My organisation is a navigational database provider established in the EU. Am I allowed to provide updates of my product to my Russian customer?
No. Providing updates to navigational database falls under the EU restrictive measures according to which it is prohibited to sell, supply, transfer or export, directly or indirectly, goods and technology suited for use in aviation or the space industry (i.e. aircraft, spacecraft and parts thereof), whether or not originating in the Union, to any natural or legal person, entity or body in Russia or for use in Russia (ref. Art. 3c(1) of Regulation (EU) 833/2014).
In addition, Article 2a of that Regulation explicitly bans the export of goods and technology which might contribute to Russia’s military and technological enhancement, such as software and technology for the “development”, “production” or “use” of navigation, airborne communication and other avionics equipment (cf. items X.D.V.001 and X.E.V.001 of Annex VII of the same regulation).
As a Russian citizen, am I allowed to fly an aircraft for private purposes in the airspace of the EU (e.g. exercise the privileges of my PPL, SPL, BPL or national pilot license issued to fly Annex I aircraft, such as microlights, etc.)?
No. According to Article 3d of Regulation (EU) No 833/2014, it is prohibited - among others - for any Russian registered aircraft, or for any non-Russian-registered aircraft which is owned or chartered, or otherwise controlled by any Russian natural or legal person, entity or body, to land in, take off from or overfly the territory of the Union.
Exercising private pilot privileges by Russian citizens, regardless of them holding another citizenship, falls under the prohibition for Russian natural persons to own, charter (any form of renting etc.) any aircraft in the airspace of the EU.

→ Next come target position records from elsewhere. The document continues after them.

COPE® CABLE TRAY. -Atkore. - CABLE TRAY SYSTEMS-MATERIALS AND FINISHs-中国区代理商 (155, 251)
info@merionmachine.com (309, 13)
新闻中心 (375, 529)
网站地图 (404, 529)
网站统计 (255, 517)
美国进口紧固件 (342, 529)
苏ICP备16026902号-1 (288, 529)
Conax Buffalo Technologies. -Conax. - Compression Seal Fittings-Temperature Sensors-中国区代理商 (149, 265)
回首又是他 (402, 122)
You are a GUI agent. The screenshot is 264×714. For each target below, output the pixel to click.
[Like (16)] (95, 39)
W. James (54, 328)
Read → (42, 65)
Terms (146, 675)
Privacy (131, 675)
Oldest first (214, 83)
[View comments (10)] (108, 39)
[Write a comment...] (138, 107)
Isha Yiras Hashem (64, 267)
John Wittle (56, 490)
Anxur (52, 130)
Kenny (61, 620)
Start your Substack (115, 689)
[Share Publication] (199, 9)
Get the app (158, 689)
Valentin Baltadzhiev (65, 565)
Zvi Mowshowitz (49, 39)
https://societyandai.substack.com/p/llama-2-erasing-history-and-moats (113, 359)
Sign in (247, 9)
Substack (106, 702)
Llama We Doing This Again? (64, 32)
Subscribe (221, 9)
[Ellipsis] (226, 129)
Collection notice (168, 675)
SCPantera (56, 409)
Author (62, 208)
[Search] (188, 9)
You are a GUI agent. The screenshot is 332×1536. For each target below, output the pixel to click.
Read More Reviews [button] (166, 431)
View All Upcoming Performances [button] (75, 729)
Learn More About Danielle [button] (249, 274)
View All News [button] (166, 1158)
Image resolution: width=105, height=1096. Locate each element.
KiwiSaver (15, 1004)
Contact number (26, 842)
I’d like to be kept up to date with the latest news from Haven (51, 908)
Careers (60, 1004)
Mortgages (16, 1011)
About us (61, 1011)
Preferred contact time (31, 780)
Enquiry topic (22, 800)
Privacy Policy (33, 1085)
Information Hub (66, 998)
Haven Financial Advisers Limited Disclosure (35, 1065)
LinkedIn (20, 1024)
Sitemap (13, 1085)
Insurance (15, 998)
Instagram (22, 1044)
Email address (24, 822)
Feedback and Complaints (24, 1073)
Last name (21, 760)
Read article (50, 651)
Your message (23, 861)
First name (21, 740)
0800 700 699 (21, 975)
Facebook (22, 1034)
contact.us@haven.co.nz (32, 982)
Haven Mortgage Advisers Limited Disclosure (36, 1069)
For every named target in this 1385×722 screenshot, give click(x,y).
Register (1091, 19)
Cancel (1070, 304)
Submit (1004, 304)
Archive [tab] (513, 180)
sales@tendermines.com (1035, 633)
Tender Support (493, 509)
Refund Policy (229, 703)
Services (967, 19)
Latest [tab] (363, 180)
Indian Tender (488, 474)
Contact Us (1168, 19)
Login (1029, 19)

Is it allowed for Russian citizens to fly, either as pilot-in-command or co-pilot, a non-Russian registered aircraft that performs flights under a non-Russian air operator certificate (AOC), or an aircraft the owner of which is not Russian?
Yes, such flights are allowed provided that the pilot is an employee (or similar) of an air carrier or aircraft operator, provided that the aircraft is not operated by a Russian air carrier, not registered in Russia and not owned or chartered or otherwise controlled by any Russian natural or legal person, entity or body.
However, Russian citizens, if employed by a Russian operator, or operating privately with for example a PPL, are covered by the prohibition under Article 3dand are not allowed to land in, take off from or overfly the territory of the EU.
Is it allowed to register, and then fly an aircraft in an EU Member State when the aircraft is owned by a company incorporated in the EU, but the owner of that company is a Russian natural person?
The Sanctions Regulations do not prevent an EU Member State from putting the aircraft on its national register, but after registration the aircraft may not be allowed to fly:
- (i) if the owner of the company is a Russian citizen, the aircraft is not allowed to take off, land in or overfly the EU in accordance with Article 3d. The fact that the company is registered in an EU Member State does not change this.
- (ii) it is not possible to provide any economic resources, which includes services, to persons subject to an asset freeze and a prohibition to make resources available under EU sanctions, (e.g. Regulation 269/2014), hence it would not be possible to register any aircraft owned, directly or indirectly, or otherwise controlled by ‘listed’ Russian persons.
Why do the restrictive measures not include a general ban on an air carrier established in the EU (an AOC) from operating aircraft that would fall within the scope of article 3d(1) of Regulation (EU) No 833/2014 for flights outside the EU?
The measures are designed to affect flights into/from/over the EU territory.